Nilla Pizzi cantò con Papaveri e papere (1952) il sopruso dei potenti verso i deboli; Mimmo Modugno trasfigurò l’arte di Chagall con Nel blu dipinto di blu (1958), santificata come “Volare” a furor di popolo; Tony Dallara urlò l’irrequietezza di Renato Rascel con Romantica (1960); Pino Donaggio sfoggiò la melodia degli “anni che verranno” con Io che non vivo (senza te) (1965); Don Backy affisse la modernità sul retrogusto classico con L’immensità (1967); Luigi Tenco fu precursore dei tempi dei grandi cantautori con Ciao, amore, ciao (1967); I Delirium di Fossati strapparono il siparietto dei soliti accordi con Jezahel (1972); Lucio Dalla contribuì a stilare un manifesto post ’68 con Piazza Grande (1972); Angela Luce rivestì la canzone classica napoletana con Ipocrisia (1975); Rino Gaetano sfilò via i tabù con Gianna (1978).
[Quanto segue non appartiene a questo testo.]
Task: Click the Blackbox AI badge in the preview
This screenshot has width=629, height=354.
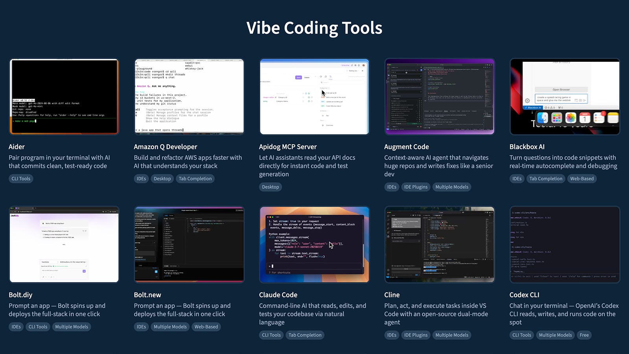Action: pyautogui.click(x=534, y=108)
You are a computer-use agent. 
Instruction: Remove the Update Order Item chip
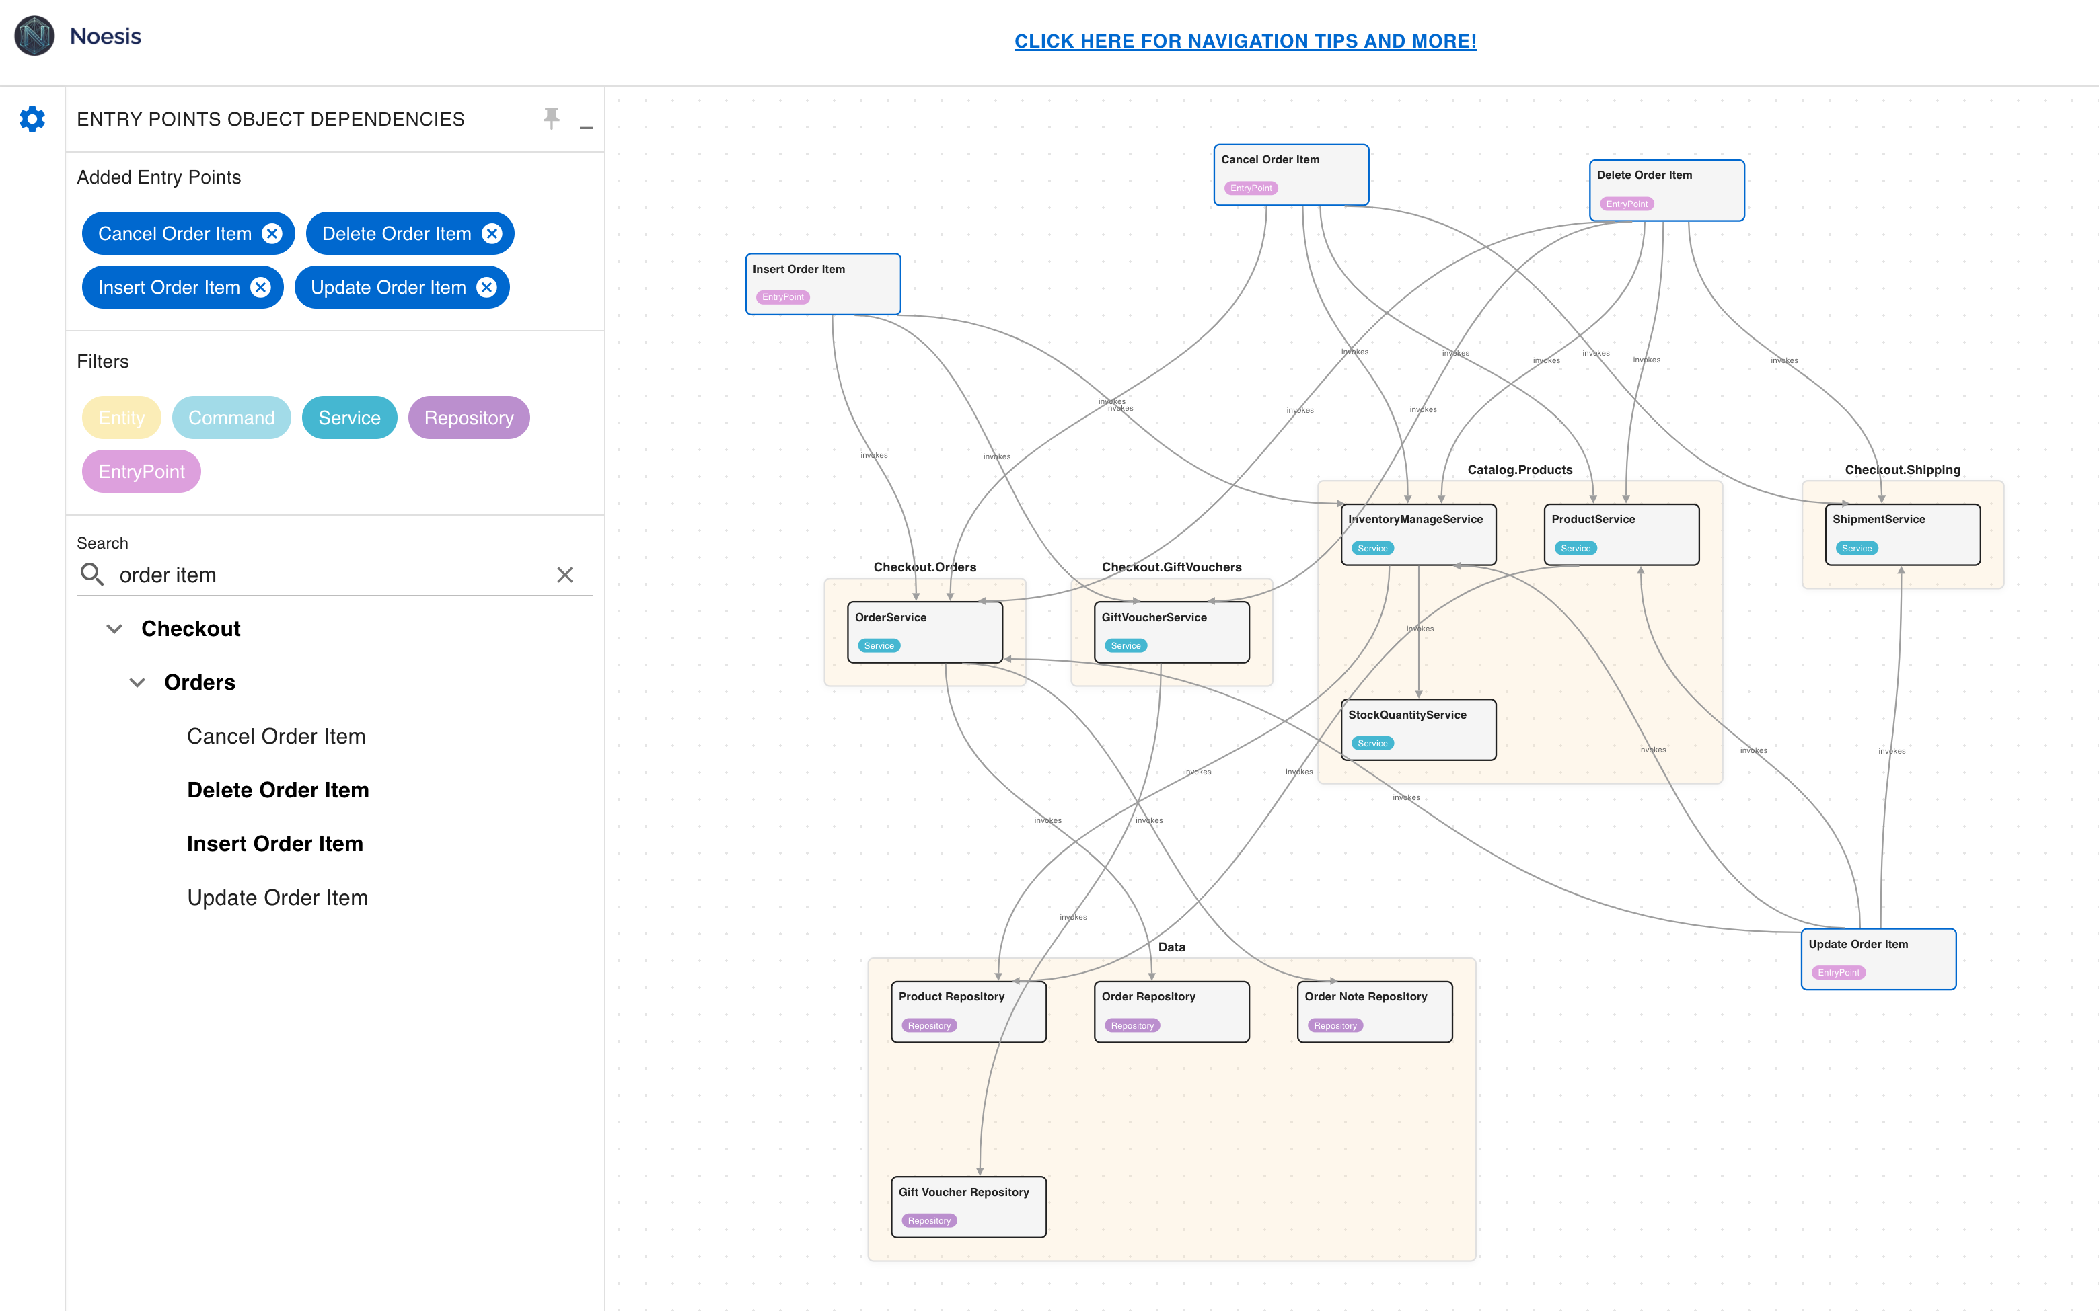coord(487,287)
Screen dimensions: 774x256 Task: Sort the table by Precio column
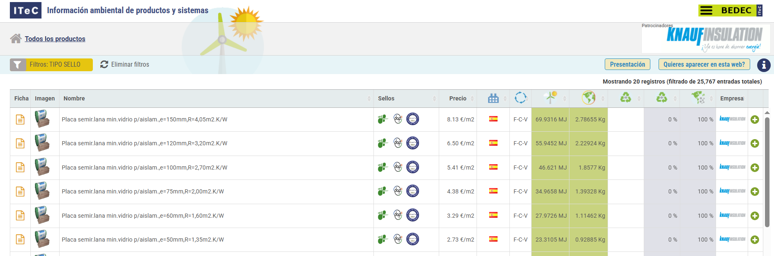[x=458, y=98]
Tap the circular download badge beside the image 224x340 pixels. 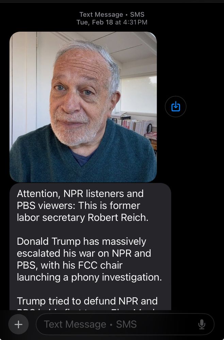(x=175, y=106)
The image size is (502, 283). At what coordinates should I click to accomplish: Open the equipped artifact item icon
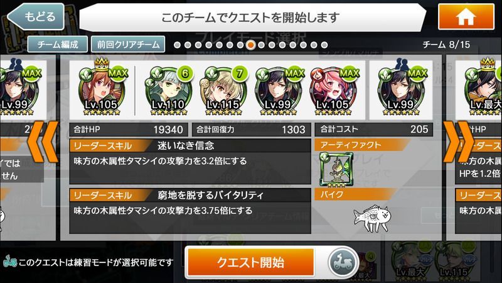point(336,170)
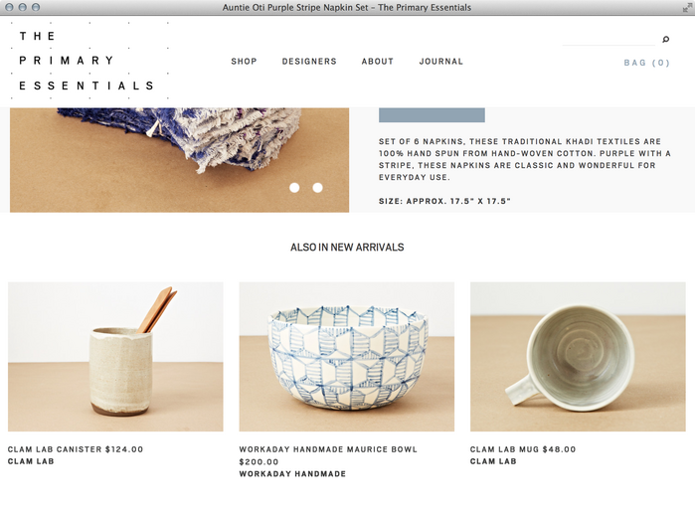Image resolution: width=695 pixels, height=515 pixels.
Task: Click the search magnifier icon
Action: [665, 40]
Alice sparse incenso dagli aromi di Battiato con Per Elisa (1981); Vasco vomitò il rock grezzo di Vado al Massimo (1982); Lenia Biolcati portò la melodia tra garbo e stile con Grande grande amore (1986), Sergio Caputo mescolò il sound alle falde del Vesuvio con Il Garibaldi innamorato (1987); Luca Barbarossa contò lo stupro con L’amore rubato (1988); Mia Martini rinacque dai graffi di Mimì con Almeno tu nell’universo (1989); Enzo Jannacci indosso i panni del cantastorie con Se me lo dicevi prima (1989); Giorgio Faletti si fece penna di un fatto di cronaca con Signor Tenente (1994); Elio e le storie tese anticiparono l’Italia di questi giorni con la Terra dei cachi (1996); Gli Avion Travel smascherarono la teatralità con Sentimento (2000). Elisa retroilluminò un nuovo stile con Luce (2001), Daniele Silvestri si mise di traverso con Salirò (2002); Tricarico sgretolò quella smisurata compostezza con Vita Tranquilla (2008); Roberto Vecchioni cantò la densità dei sentimenti con Chiamami ancora amore (2011); Samuele Bersani mise in campo la metafora con Un pallone (2012).

Concedersi il privlegio di una playlist sanremese “alternativa” può farci pensare che l’Ariston non sia stato solo il palco dei “trottolino amoroso dudù dadadà”. C’è una zona, lasciata nell’ombra del tempo che getta polvere di stelle, in cui alcuni autori hanno urlato sottovoce piccole rivolte. Il Festival di Sanremo di Fabio Fazio dovrebbe farsi carico dello spessore della memoria musicale. E non sono di certo le Carrà o le Kessler a farlo.